The age of each victim of the offence at the time they were committed

  1. The victim was approximately 25 years of age at the time of the commission of the offence.

The difference in age between the prohibited person and each such victim

  1. The approximate difference in age between the Applicant and the victim is between 1 and 2 years.

Whether the person knew or could reasonably have known that the victim was a child

  1. This factor does not apply as the victim was not a child at the time of the commission of the offence.

The prohibited person's present age

  1. The Applicant is presently around 46 years of age.

The seriousness of the prohibited person's total criminal record

  1. The index offence is the only entry on the Applicant's criminal record.

Such other matters as the Tribunal considers relevant

  1. Dr Tim Watson-Munro states in his report that, "the offence occurred at a time of considerable emotional stress for the Applicant against a backdrop of working long hours, experiencing strains in his first marriage and a tendency to binge drink alcohol integral to his employment in the hospitality industry". The Applicant reported heavy drinking in his early twenties noting that it was problematic and occurred in a context of workplace pressure when he was head chef in a new restaurant. The Applicant identified his alcohol abuse as being problematic in his early years, adversely affecting his relationships and his capacity to maintain his work commitments and ultimately being intoxicated contributed to his sexual offending behaviour.

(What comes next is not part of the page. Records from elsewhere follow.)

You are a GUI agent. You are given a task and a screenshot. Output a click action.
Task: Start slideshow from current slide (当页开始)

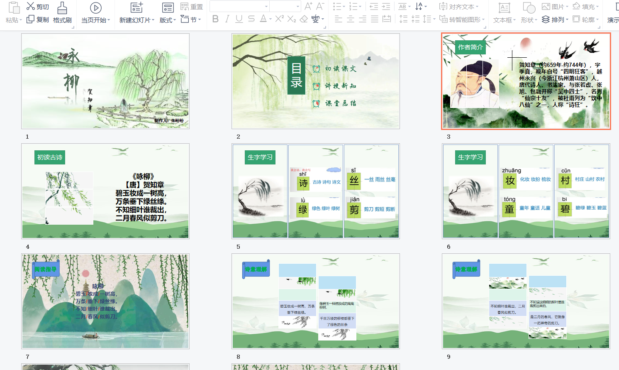pyautogui.click(x=95, y=8)
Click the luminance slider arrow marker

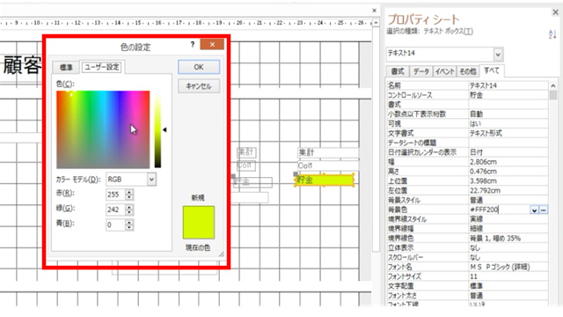point(165,129)
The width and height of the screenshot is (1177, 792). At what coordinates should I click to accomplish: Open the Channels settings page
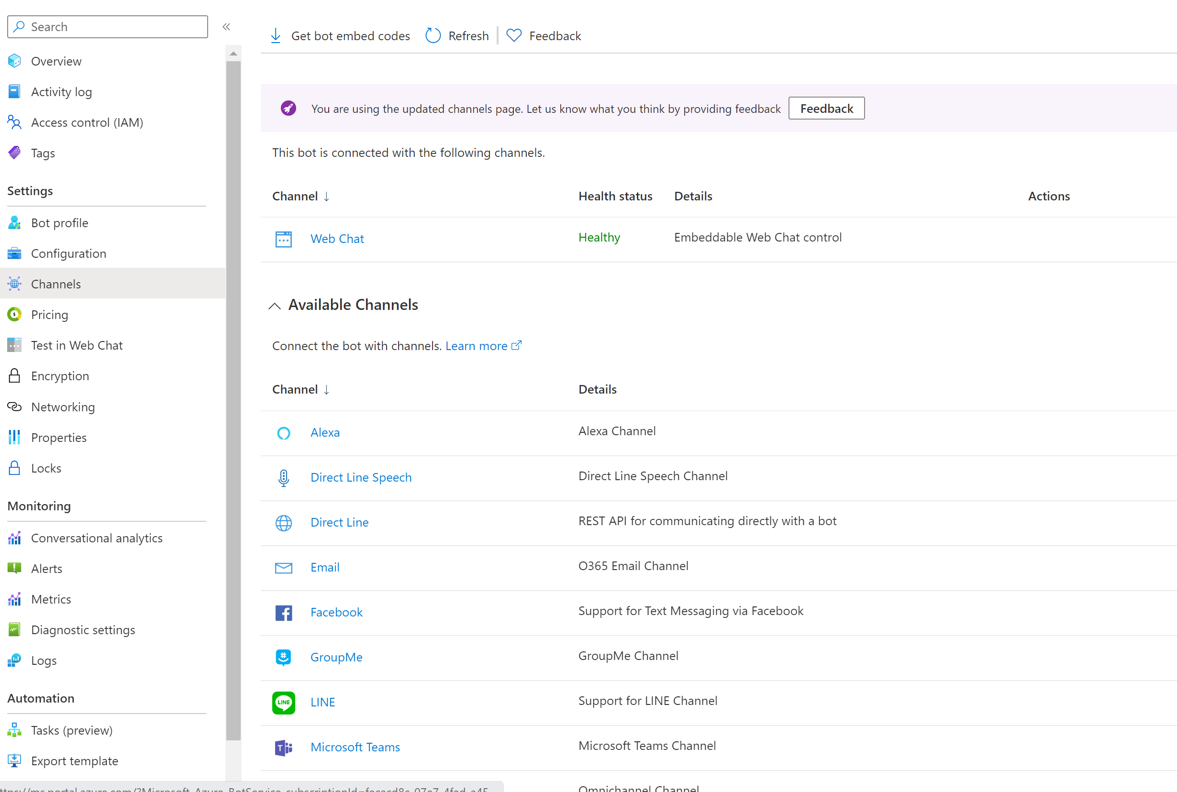(56, 283)
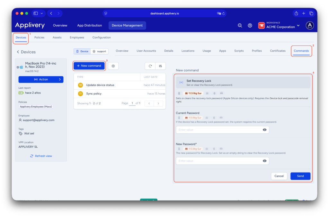Open the help question mark icon
Screen dimensions: 329x216
point(250,25)
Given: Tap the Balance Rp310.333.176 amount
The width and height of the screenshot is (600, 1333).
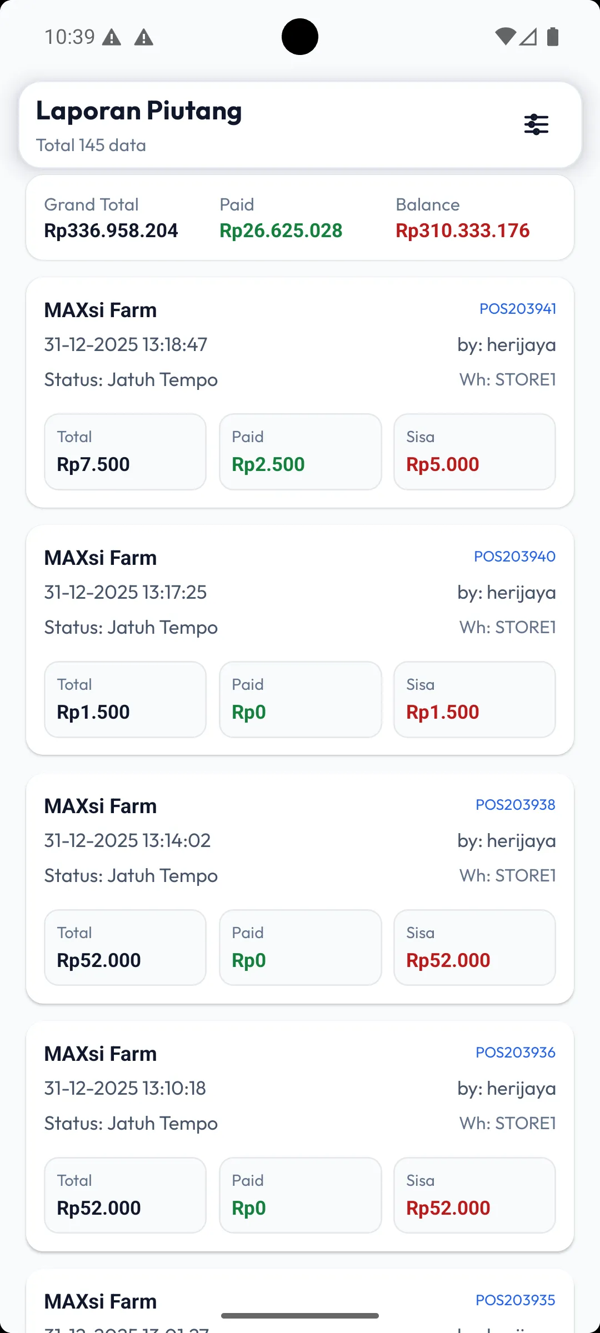Looking at the screenshot, I should [x=462, y=230].
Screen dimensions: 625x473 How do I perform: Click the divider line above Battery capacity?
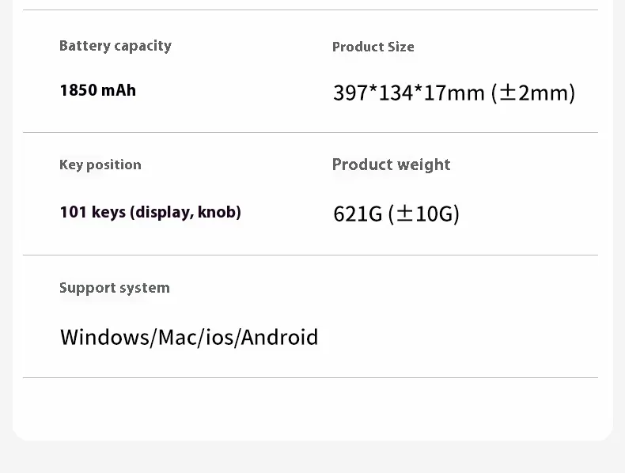click(310, 10)
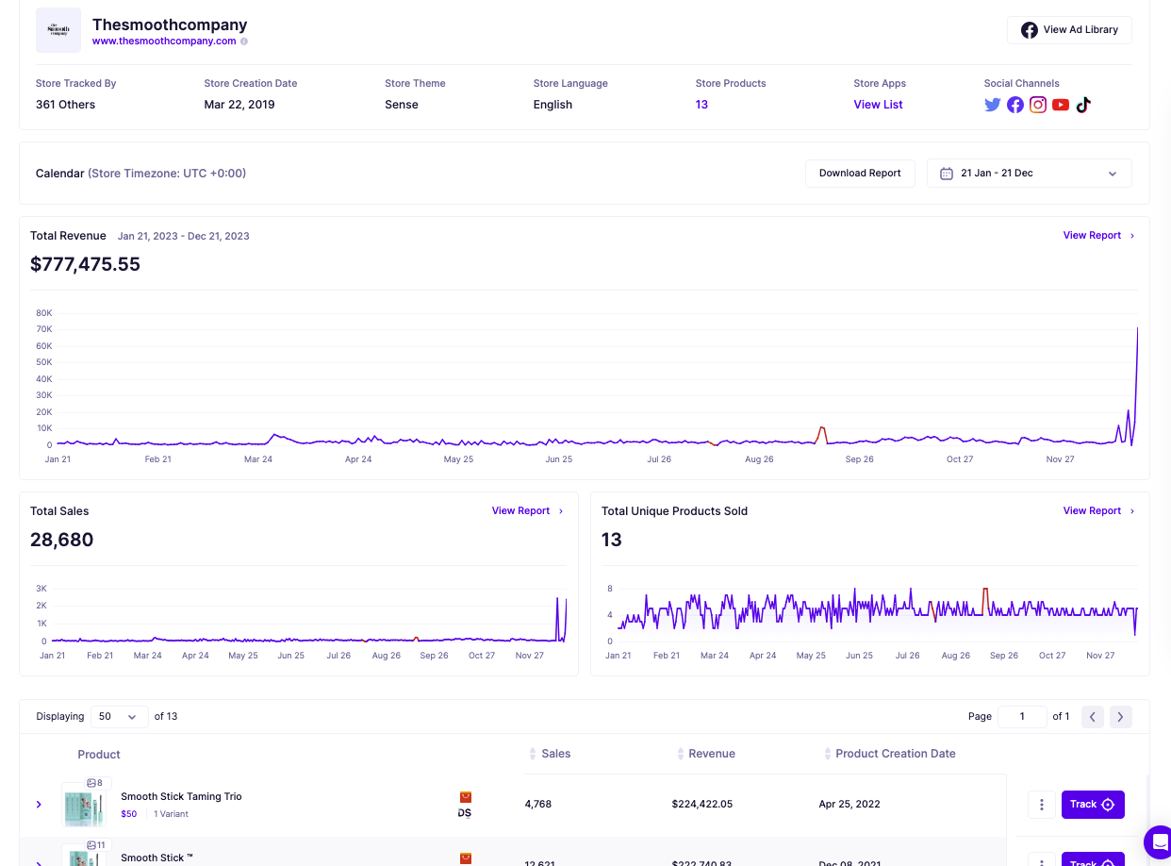Open View Ad Library
The width and height of the screenshot is (1171, 866).
click(1069, 29)
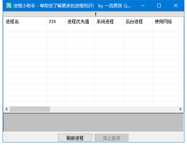Maximize the 进程小助手 window
Image resolution: width=187 pixels, height=145 pixels.
pos(159,5)
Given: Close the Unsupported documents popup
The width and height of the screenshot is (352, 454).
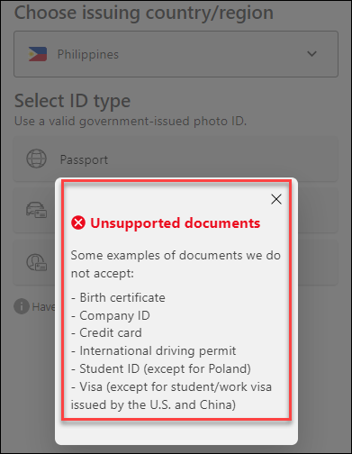Looking at the screenshot, I should tap(276, 199).
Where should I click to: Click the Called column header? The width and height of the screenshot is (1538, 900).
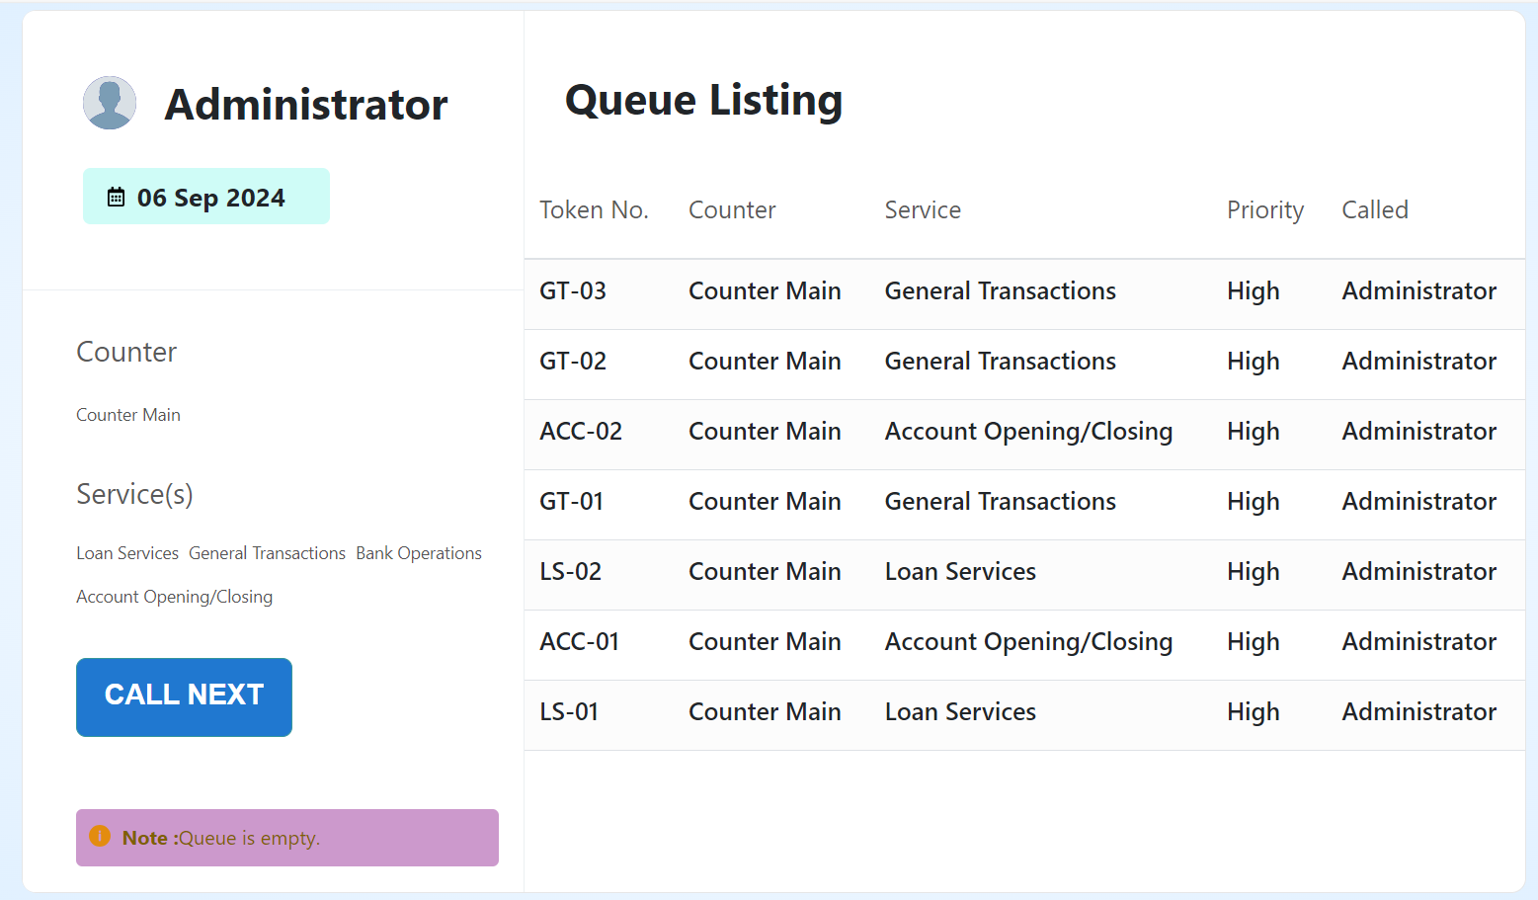coord(1374,210)
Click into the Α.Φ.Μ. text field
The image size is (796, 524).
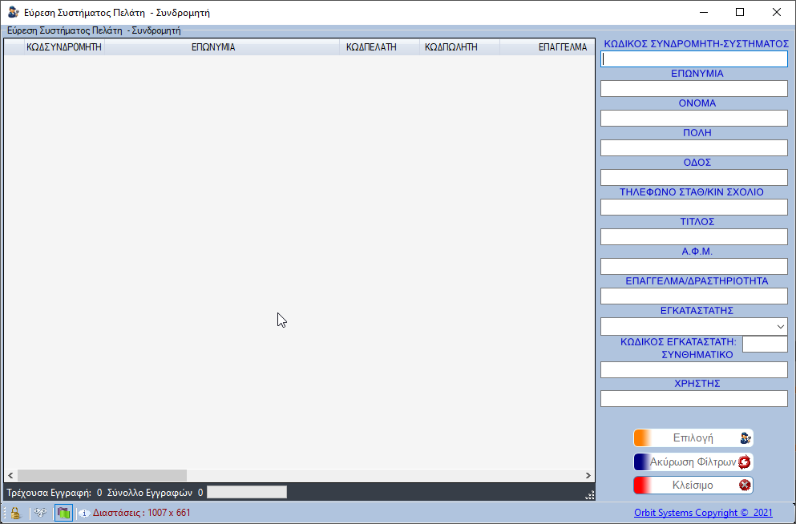694,266

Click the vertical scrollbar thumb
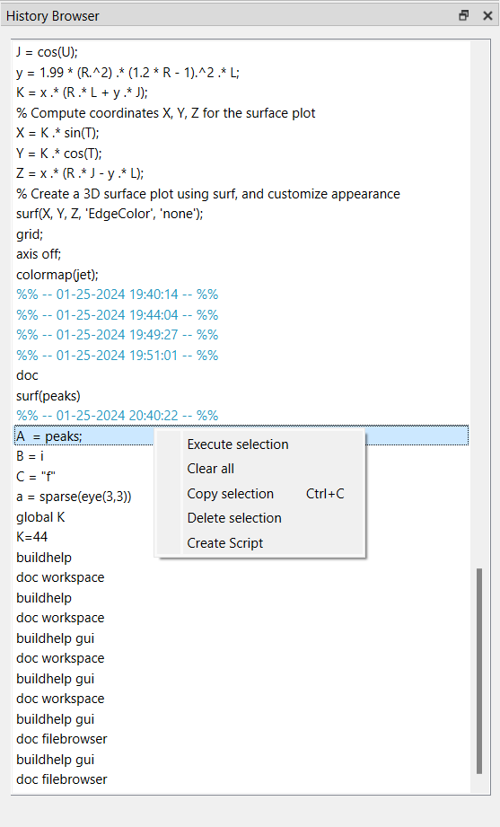(x=478, y=671)
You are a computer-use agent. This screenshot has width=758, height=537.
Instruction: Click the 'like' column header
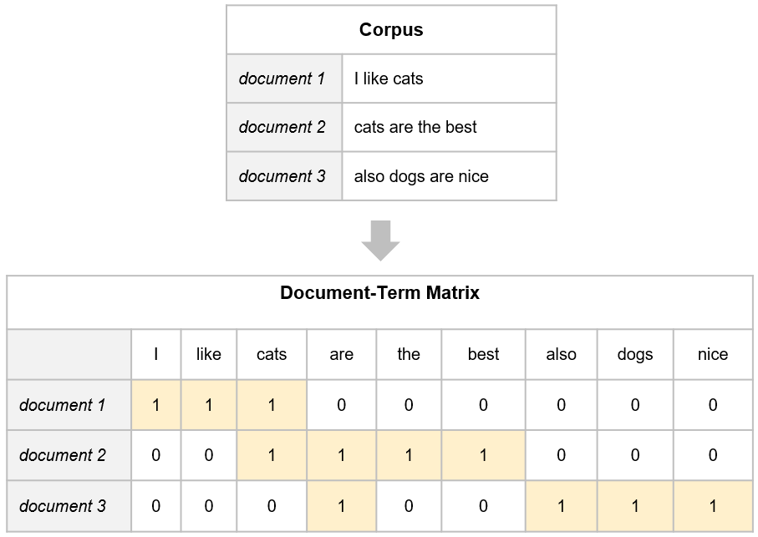[209, 354]
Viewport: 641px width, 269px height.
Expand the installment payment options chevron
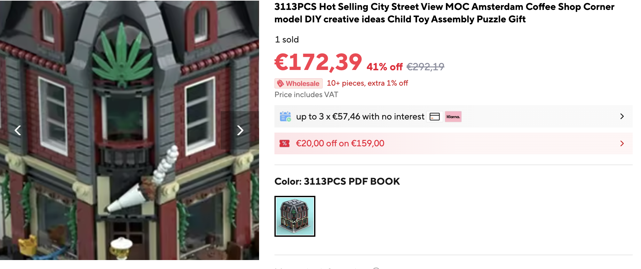tap(622, 116)
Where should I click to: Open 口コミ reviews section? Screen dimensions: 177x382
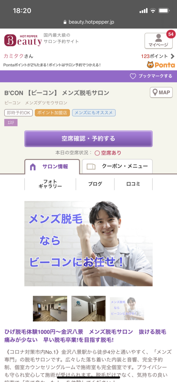click(x=133, y=184)
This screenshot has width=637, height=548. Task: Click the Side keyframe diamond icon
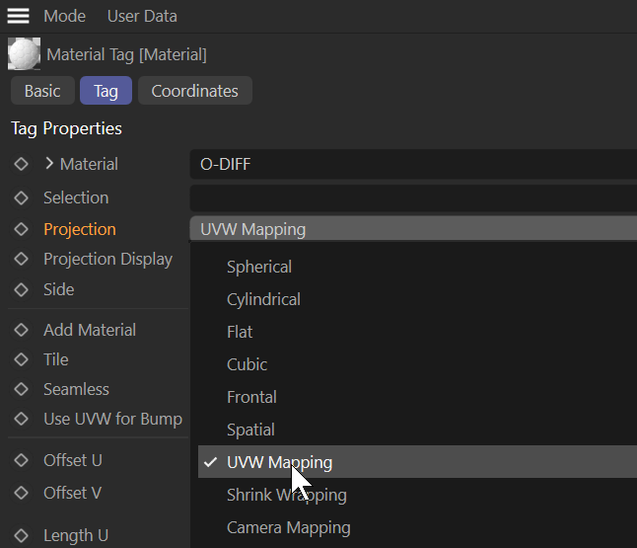[21, 289]
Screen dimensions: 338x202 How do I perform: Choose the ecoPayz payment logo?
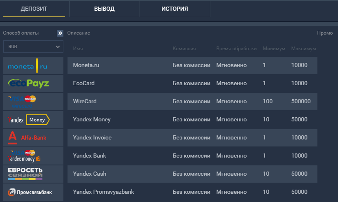coord(33,84)
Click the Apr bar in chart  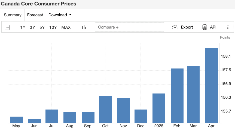tap(211, 86)
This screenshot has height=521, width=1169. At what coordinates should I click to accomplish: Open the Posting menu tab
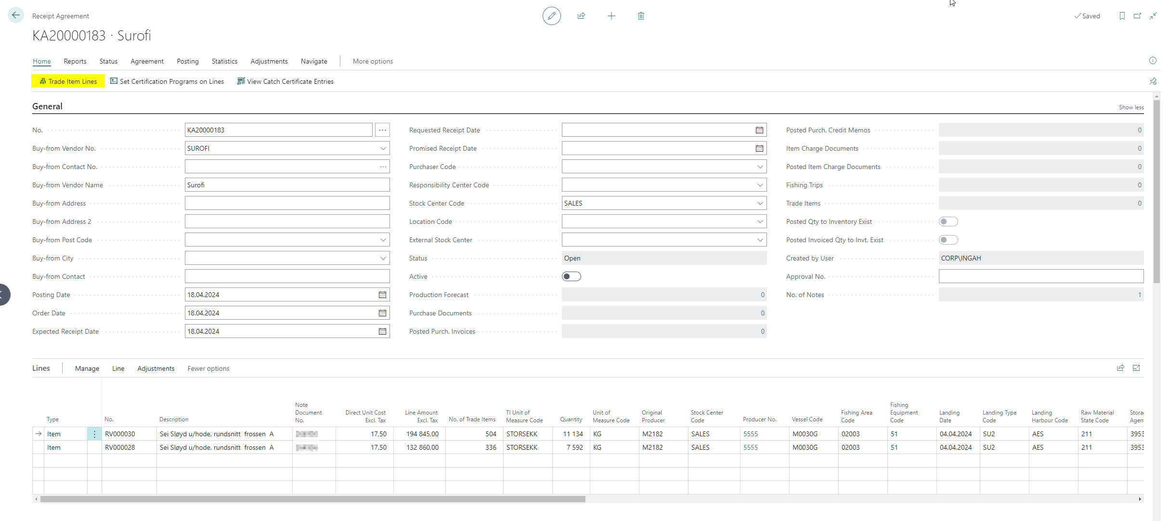coord(187,61)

  1. The Applicant was cross-examined. He was an impressive witness. He gave his evidence with conviction. He was forthright. He did not prevaricate and he made appropriate concessions. He stated that he required the exemption so that he could obtain work within the hospitality industry in the future. He accepted that the requirement for prohibited persons to be exempted from undertaking child related employment was something that he "totally understood". He accepted that the charge for which he was convicted was serious. He stated in cross-examination that he was attending AA and that he had been sober for many years. He recognised that at the time of the offence he had been binge drinking, suffering from depression and having financial difficulties. He considered that there was no possibility of him engaging in that sort of activity in the future because he simply does not drink any more. He said he did not want to live the life of an alcoholic. He knows that he cannot drink and that he has to be honest with himself and he did not consider that the stresses in his life were to blame. He considered his abuse of alcohol was to blame. He says that he does not really have very much memory of the evening and it is something that it is something of which he is not very proud.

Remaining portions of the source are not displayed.